День Победы встретил Николай под Кенигсбергом, а удалось демобилизоваться только в 1947 году. Нина работала фельдшером все в той же станице. Николай приехал к ней, и они поженились. До 1951 года по своей бродячей шоферской привычке возил Николай жену по всей стране, но потом, убедившись, что «везде хорошо, где нас нет», вернулись они в станицу и жили с тех пор здесь безвыездно. Николай работал шофером в совхозе, а Нина заняла прежнюю должность фельдшера.

Трудно было узнать прежнюю тоненькую девушку в этой полной, грубоватой женщине, только разве живой блеск глаз напоминал о былой ее красоте.

– Ну, иди уж, а то заждался, – ласково сказала Николаю жена, вынимая из хозяйственной сумки бутылку водки, завернутые в газету пироги и два граненых стаканчика. – Давай-ка на руки солью.

– Хлюпни! – весело согласился Николай, складывая ладони лодочкой.

Потом они сели рядышком в короткой тени разросшегося за оградой тополя.

– Вечная память! – сказал Николай, одним глотком выпивая водку.

– Вечная память! – повторила Нина, пригубив из своего стакана.

– Пей до дна, – сказал Николай, – до дна положено! Так и не знаем мы, Нина, где сыны Патимат. Все собираемся разыскивать…

– Да, – ответила Нина и подумала, как там дома ребята, смотрят ли за вишнями… И тут же ей стало стыдно, что даже в такую минуту думает о доме, о детях…

– Пей до дна! – повторил Николай.

Маленькими быстрыми глотками выпила Нина водку.

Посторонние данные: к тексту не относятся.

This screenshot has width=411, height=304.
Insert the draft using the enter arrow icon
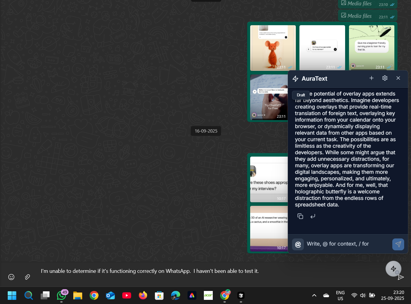pyautogui.click(x=313, y=216)
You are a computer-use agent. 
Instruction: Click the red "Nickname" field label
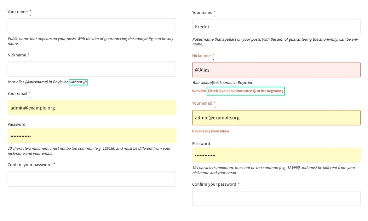point(201,56)
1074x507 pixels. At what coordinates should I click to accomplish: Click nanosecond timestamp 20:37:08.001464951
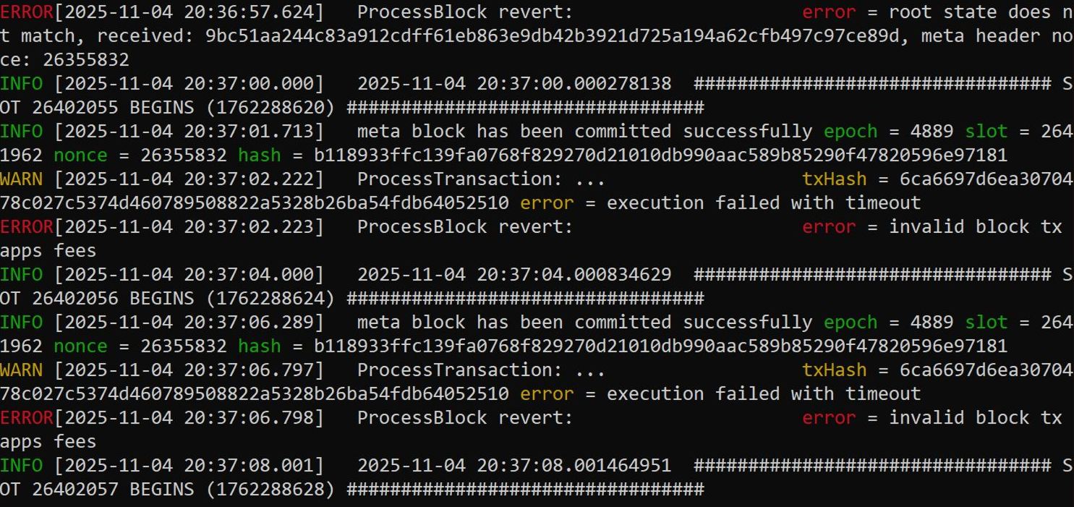(514, 466)
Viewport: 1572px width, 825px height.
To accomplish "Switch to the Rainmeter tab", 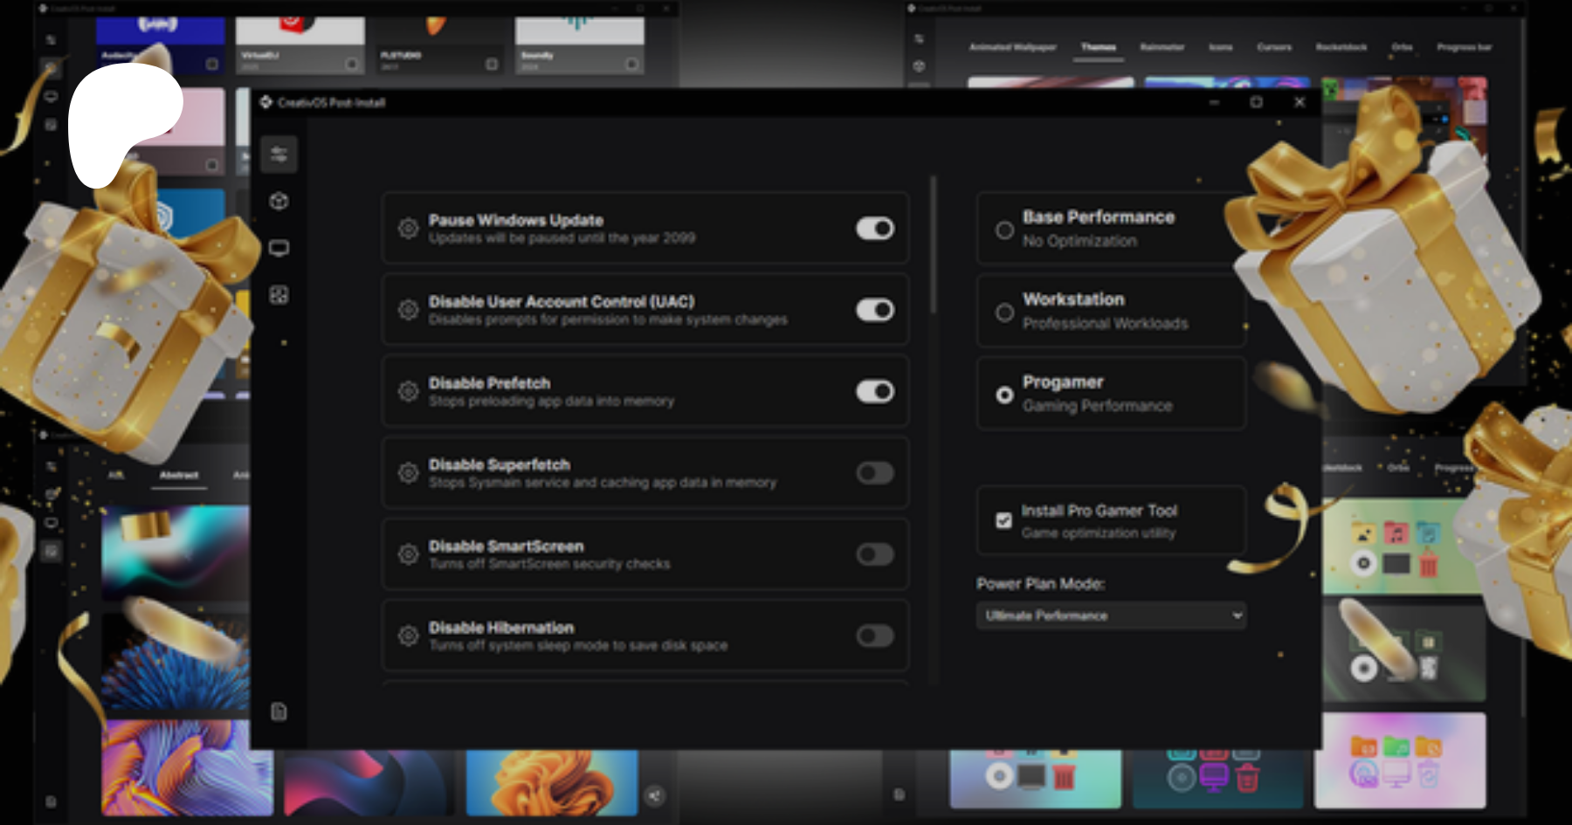I will 1162,47.
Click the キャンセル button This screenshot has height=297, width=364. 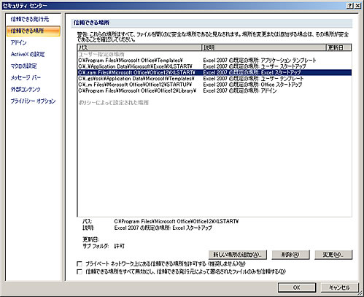click(339, 288)
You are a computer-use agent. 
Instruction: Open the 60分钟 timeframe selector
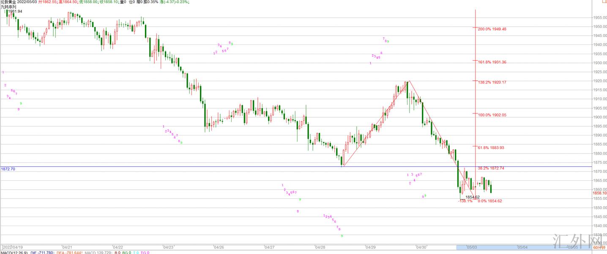point(599,247)
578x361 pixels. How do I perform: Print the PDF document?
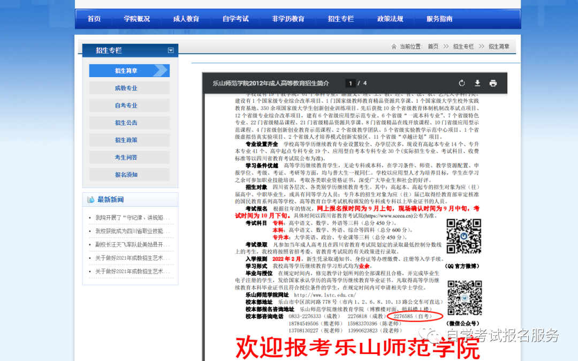pos(493,83)
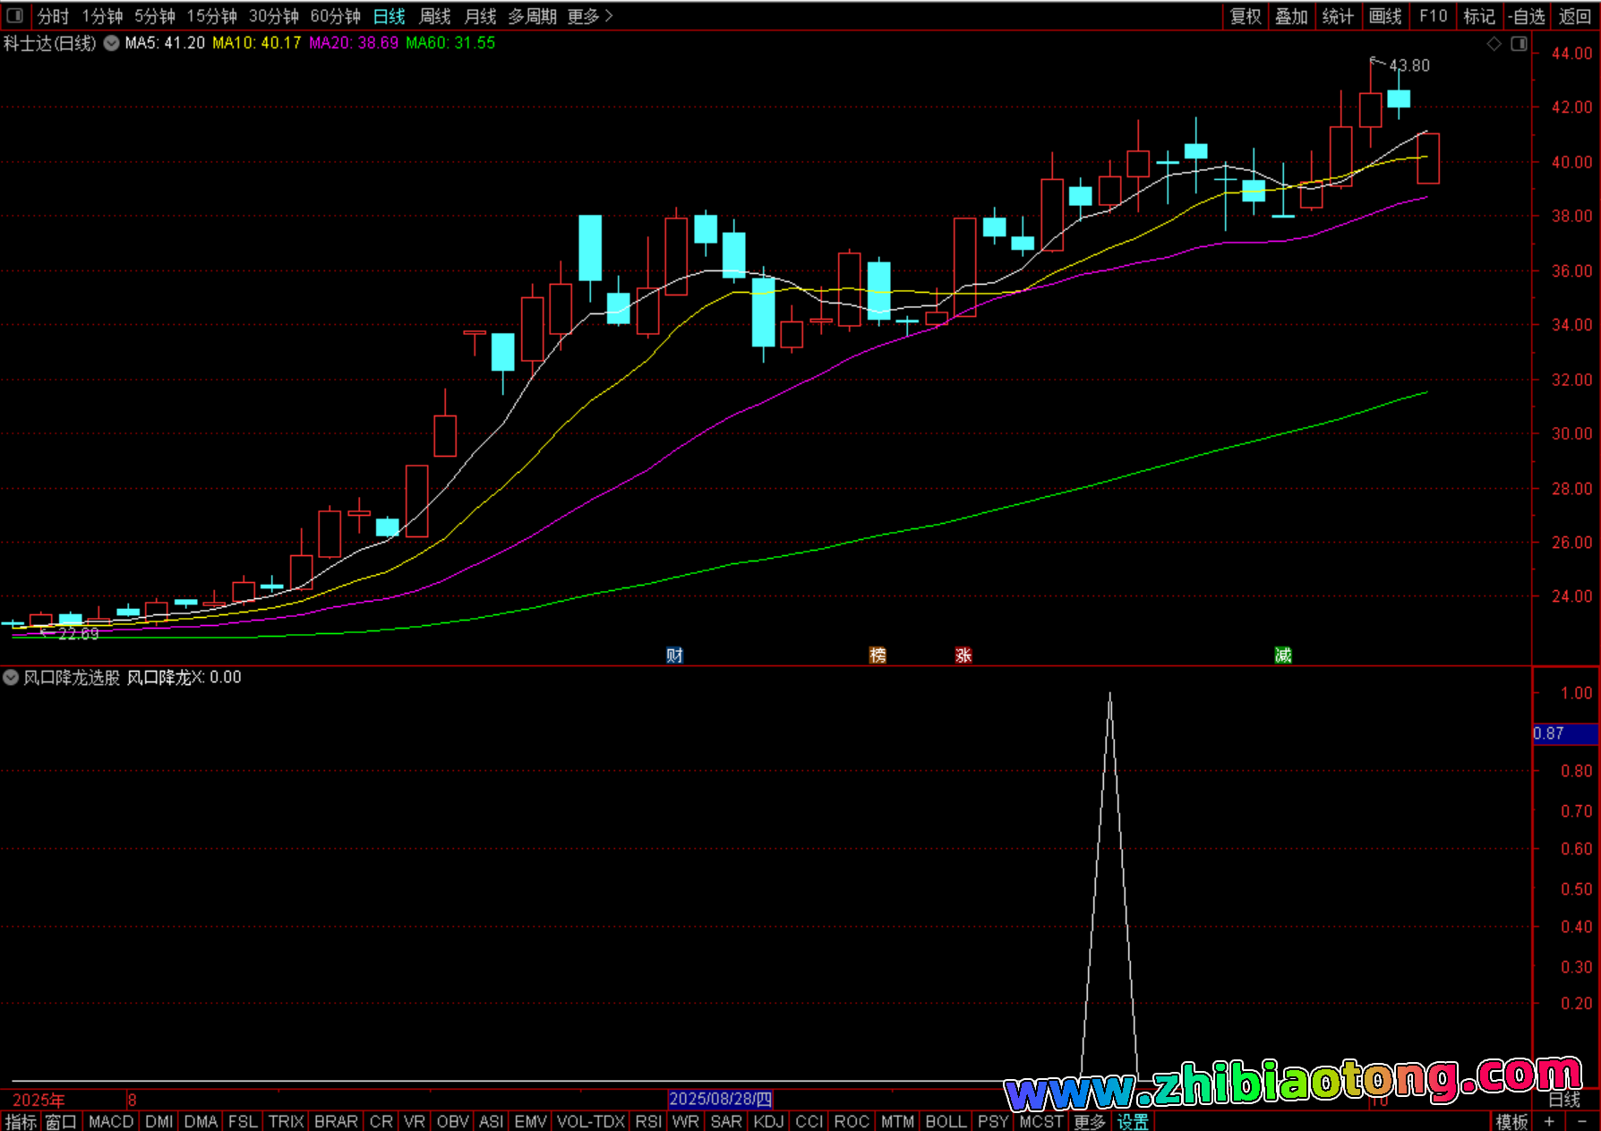Select the 60分钟 timeframe tab
Image resolution: width=1601 pixels, height=1131 pixels.
pos(335,16)

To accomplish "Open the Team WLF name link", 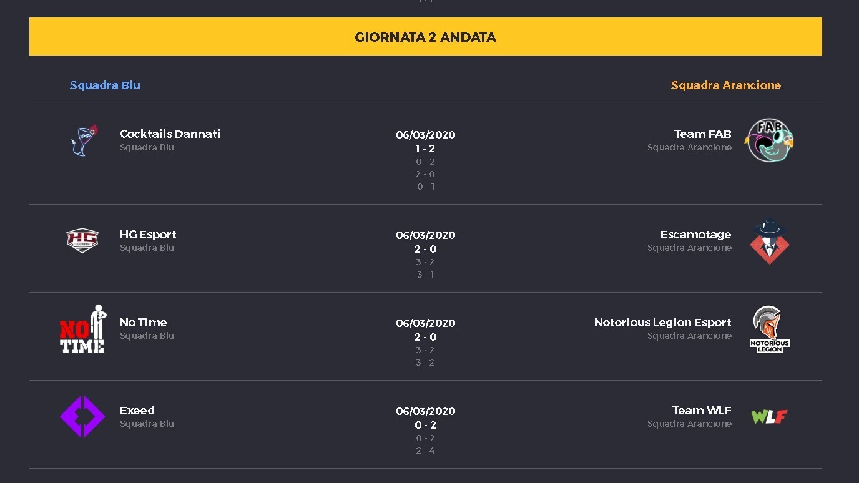I will click(702, 410).
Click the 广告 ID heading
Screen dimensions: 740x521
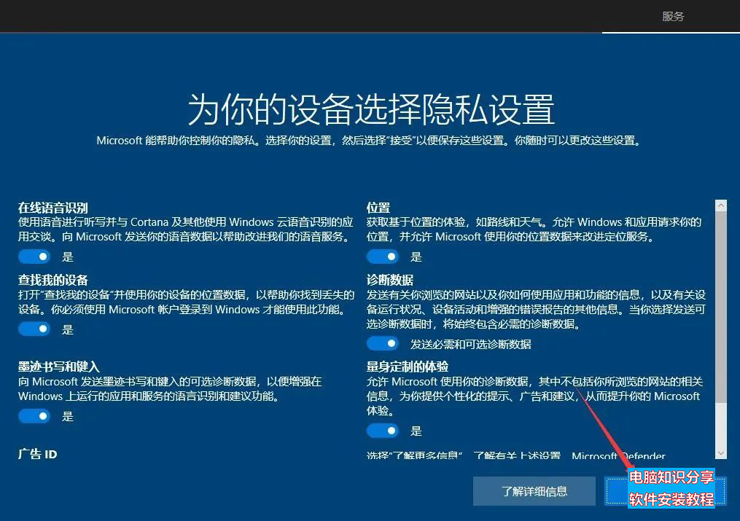point(38,454)
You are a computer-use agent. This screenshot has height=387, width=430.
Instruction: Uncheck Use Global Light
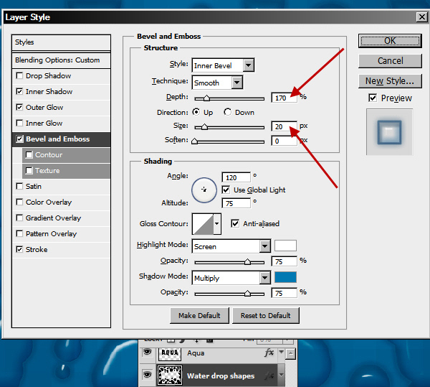point(226,190)
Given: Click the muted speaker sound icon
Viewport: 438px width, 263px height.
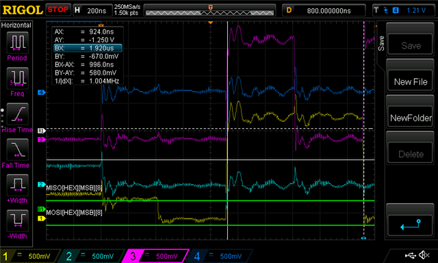Looking at the screenshot, I should pos(424,255).
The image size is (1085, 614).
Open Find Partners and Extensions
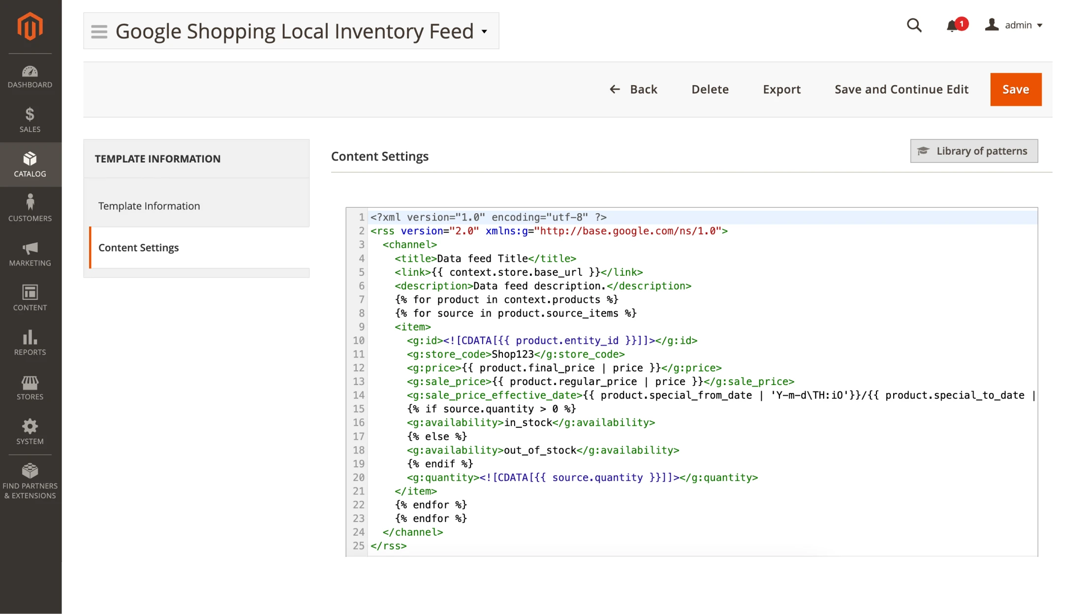tap(30, 481)
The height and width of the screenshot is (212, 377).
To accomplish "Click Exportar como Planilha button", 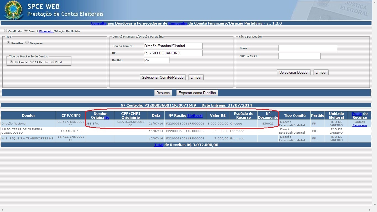I will pyautogui.click(x=197, y=93).
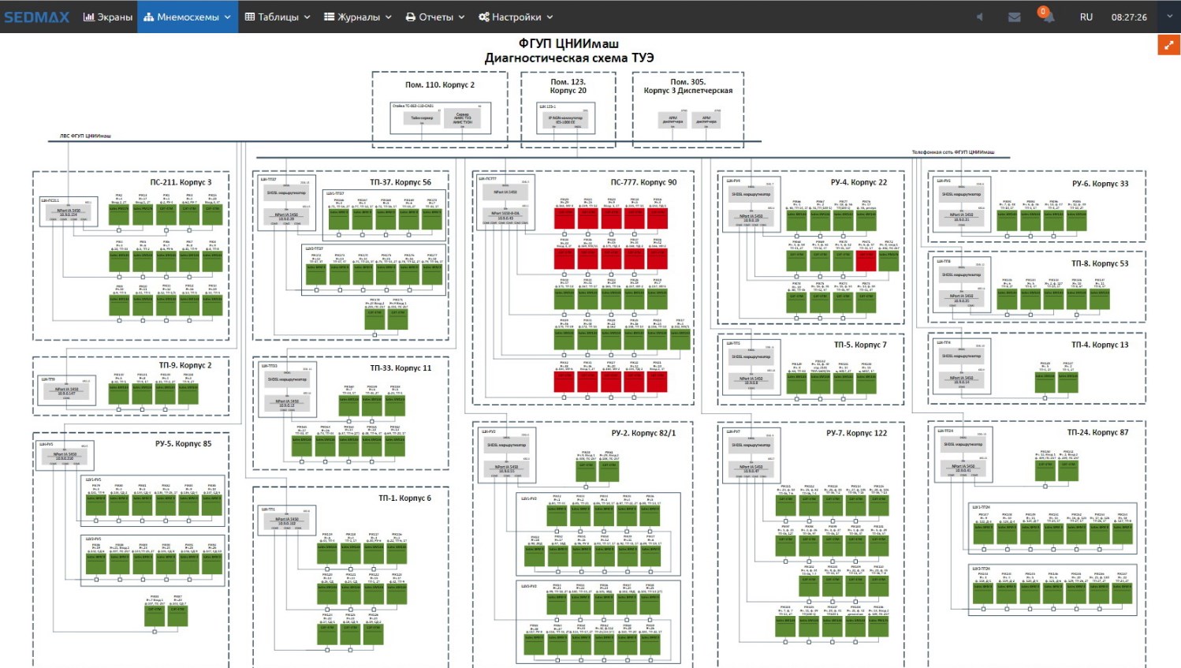Toggle the sound speaker icon
The image size is (1181, 668).
pos(979,17)
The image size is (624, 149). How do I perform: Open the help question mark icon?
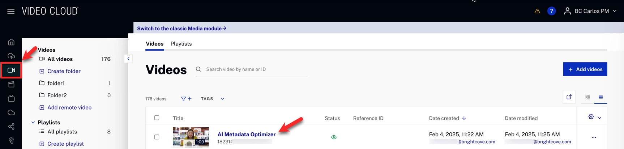pyautogui.click(x=551, y=11)
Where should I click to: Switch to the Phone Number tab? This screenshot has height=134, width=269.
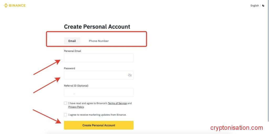99,41
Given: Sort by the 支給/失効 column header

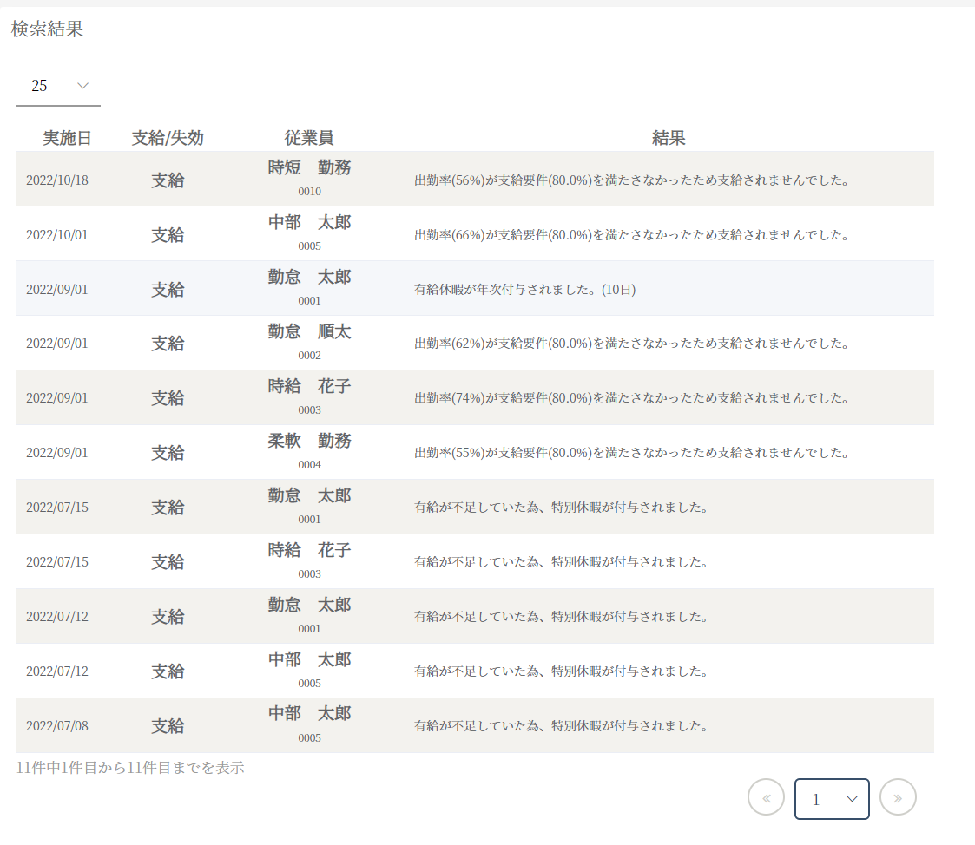Looking at the screenshot, I should [x=168, y=138].
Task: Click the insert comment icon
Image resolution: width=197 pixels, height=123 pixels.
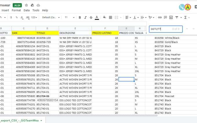Action: (x=166, y=17)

Попыталась представить себе Сашу, но так и не смогла, только стало ей вдруг жутко и сладостно, как бывало в молодые годы. Она любила, любила вот этого грузного человека, своего мужа, отца ее детей. Любила старшего сына Сашу, и среднего Андрея, и маленького Мишку. Любила память о нем, о Саше, и память о старой Патимат. Любила воздух, траву, солнце, всю землю, любила все прошлое и все настоящее. Эта всеобъемлющая ее любовь и была тем малопонятным Николаю чувством, которое ставило ее над ним и этим смущало всю жизнь.

Майское солнце жгло плечи, играло слепящими бликами на голубых прутьях оградки.

Одно солнце светило над двумя могилами Патимат. Много людей вспоминало ее сегодня. Большая мирная земля лежала между этими двумя могилами – земля России, Урус-Ратл, за которую отдали свою жизнь старая Патимат и миллионы других людей. Где-то на этой земле жили оставшиеся в живых Крюков, Василе Василака и другие солдаты автороты. И там, где они жили, сегодня их дети клали цветы к ногам каменного солдата – так много их на нашей земле.

В сквере у Большого театра, в праздничной толпе, стоял со старой кремневкой Кирюшка – Кирилл Тимофеевич Деркачев, стоял с самого утра, все еще надеясь встретить своих.

А здесь, за голубой оградкой, на лицевой стороне невысокого бетонного памятника, ослепительно сверкала, оттертая Ниной, медная дощечка с короткой надписью:

«Здесь покоится прах матери 322-й автороты – Патимат, погибшей в бою с немецко-фашистскими захватчиками 3.IX.42 г.»